What’s your earliest memory of visiting a bookstore as a child?
Jan: There were no bookstores in my hometown. We went often to the spacious Carnegie Library. After I could read myself, I had a wonderful relationship with the librarian—Miss Fetteroff. I’m sure she’s the reason I’m both a reader and a bookseller today. We lived in northwest Illinois—about three hours northwest of Chicago. My father had business in Chicago a few times a year and he would take me to the Kroch’s and Brentano’s on Michigan Avenue and let me choose one or two books. I much preferred that to shopping for clothes at Marshall Fields!

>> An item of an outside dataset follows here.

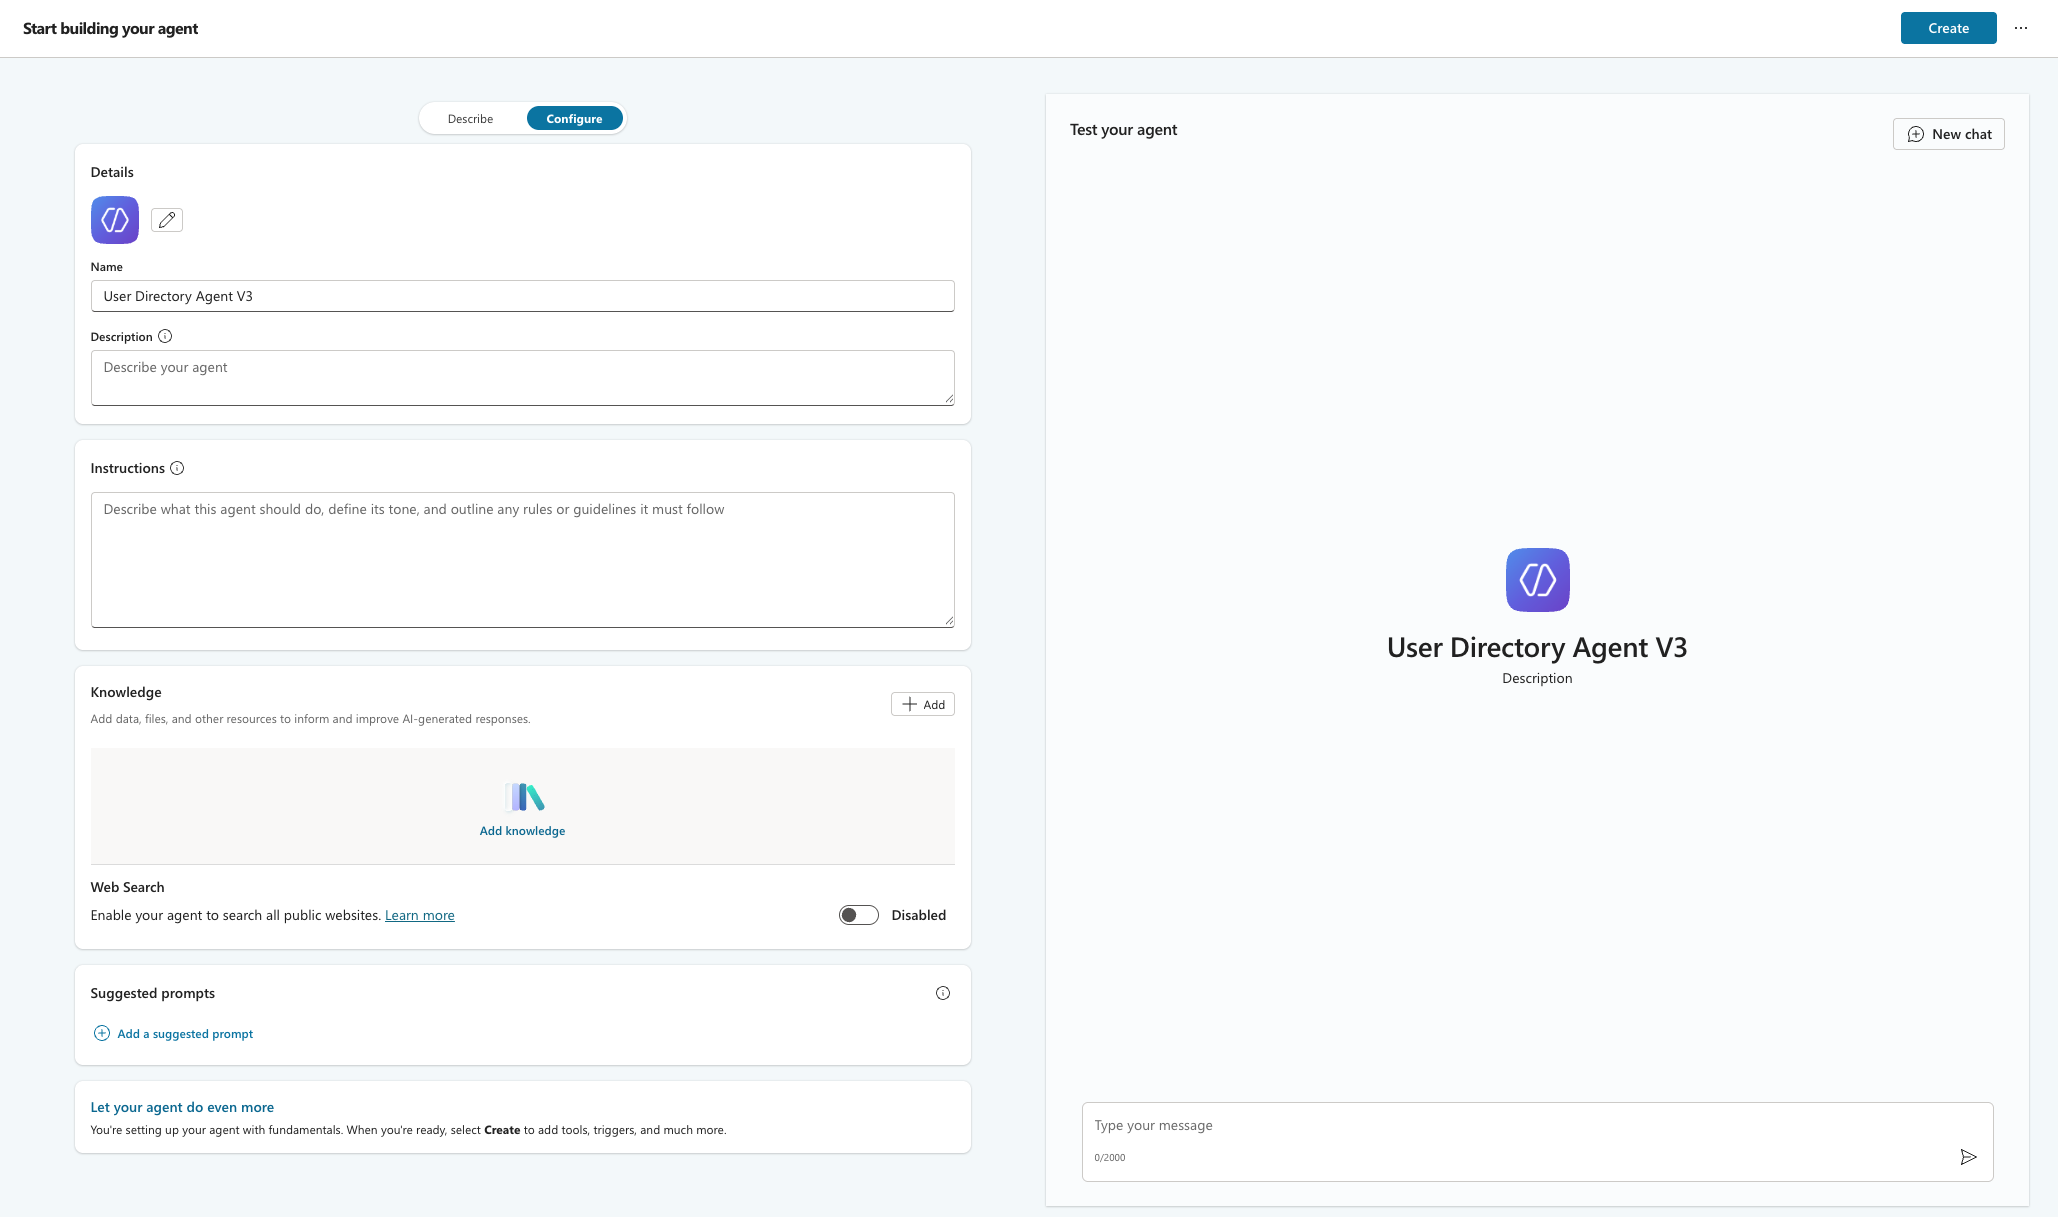
Task: Click the pencil edit icon beside agent avatar
Action: coord(167,220)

Terry: Buying Tolkien’s Silmarillion at a B. Dalton the day it came out.
Tim: As a child, I was a weekly visitor to the Mark Twain Room of the Council Bluffs Public Library, but once in high school, I was a frequent customer at the B. Dalton’s in the new downtown mall. I just found if fascinating to see what was new, and the large format coffee table books they had. My first purchase? An oversized book on hygiene and personal grooming for men—just what this young man desperately needed. I even tried to apply for work there, but employees had to be bonded and I was not yet 18.
Kathleen: When I was a child it seems like I went a lot of places that were errands that meant staring at the vinyl fronts of customer service counters at cleaners and Montgomery Ward and places like this. I wasn’t taken to bookstores to browse since I didn’t have a job or any cash. I was allowed to pick books out from Scholastic when they were offered at school, which I really liked, and we went to the library. I think we only inherited books. All our Dr. Seusses had the name “Sharon Olds” inside the cover. I didn’t know Sharon but enjoyed her discards.
If you weren't working in a bookstore, what would you be doing?
Terry: Night watchman at a cranberry silo
Tim: I’d probably still be in the restaurant business, either waiting tables or tending bar, bemoaning my existence and spending too much money on books.
Kathleen: Writing the books? Would rather sell the books. It’s easier, and the quality is better.
What’s been your biggest surprise about working in a bookstore?
Jan: The biggest difference for me between simply working in the bookstore—which I did for many years—and being one of the owners—is the level of community involvement running it entails. In the last seven or eight years, I’ve had very moving insight into what the bookstore means to the community. And, have come to realize how important—and rewarding—it is to involve the rest of the staff in our community outreach.
Tim: I find the most surprising thing about working here is never knowing who will be stopping into the store on any given day. Authors, regular customers, former employees, even old friends and classmates from grad school always make a point of coming by if they’re in town. I came to work one day and saw Seamus Heaney sitting at a table signing copies of his book, as he was here talking at the university. Alison Bechdel stopped in after her keynote speech at a conference on graphic novels. I’ve met David Sedaris, Colm Toibin, Joseph Kanon, Jon Scalzi and Tony Kushner—all through the bookstore. It’s a wonderful gift!
Kathleen: I never thought about how many books cycle through a store. How you can’t always stock beloved titles from many years ago, because you have to make room in the store and the budget for the constant influx of new books. I don’t think a lot of people understand that you have to constantly be buying more, you can’t just stock the place like a dry goods store.